Artinya Had Lampung dipengaruhi dua unsur yaitu Aksara Pallawa dan Huruf
Arab. Had Lampung memiliki bentuk kekerabatan dengan aksara Rencong,
Aksara Rejang Bengkulu, aksara Sunda, dan aksara Lontara. Had Lampung terdiri
dari huruf induk, anak huruf, anak huruf ganda dan gugus konsonan, juga terdapat
lambing, angka dan tanda baca. Had Lampung disebut dengan istilah Kaganga
ditulis dan dibaca dari kiri ke kanan dengan Huruf Induk berjumlah 20 buah.

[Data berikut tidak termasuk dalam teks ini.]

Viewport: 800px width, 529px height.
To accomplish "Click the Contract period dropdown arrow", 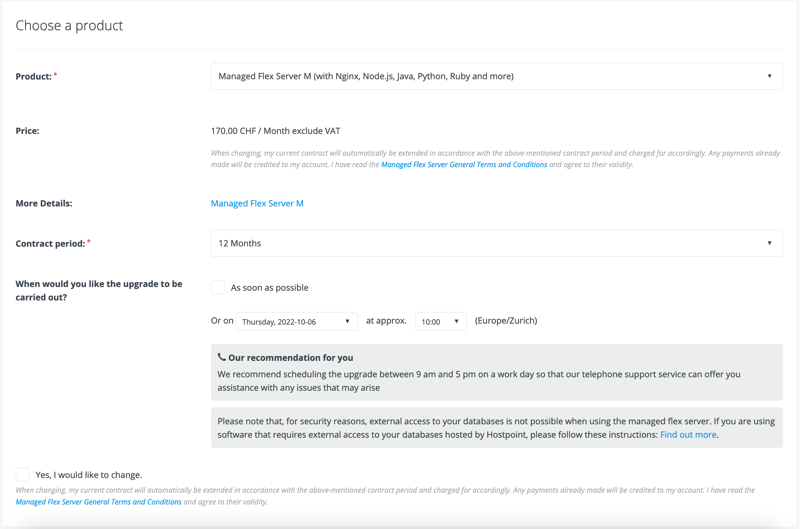I will pyautogui.click(x=769, y=243).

Aksara lampung telah mengalami perkembangan atau perubahan. Sebelumnya
Had Lampung kuno jauh lebih kompleks. Sehingga dilakukan penyempurnaan
sampai yang dikenal sekarang. Huruf atau Had Lampung yang diajarkan di
sekolah sekarang adalah hasil dari penyempurnaan tersebut.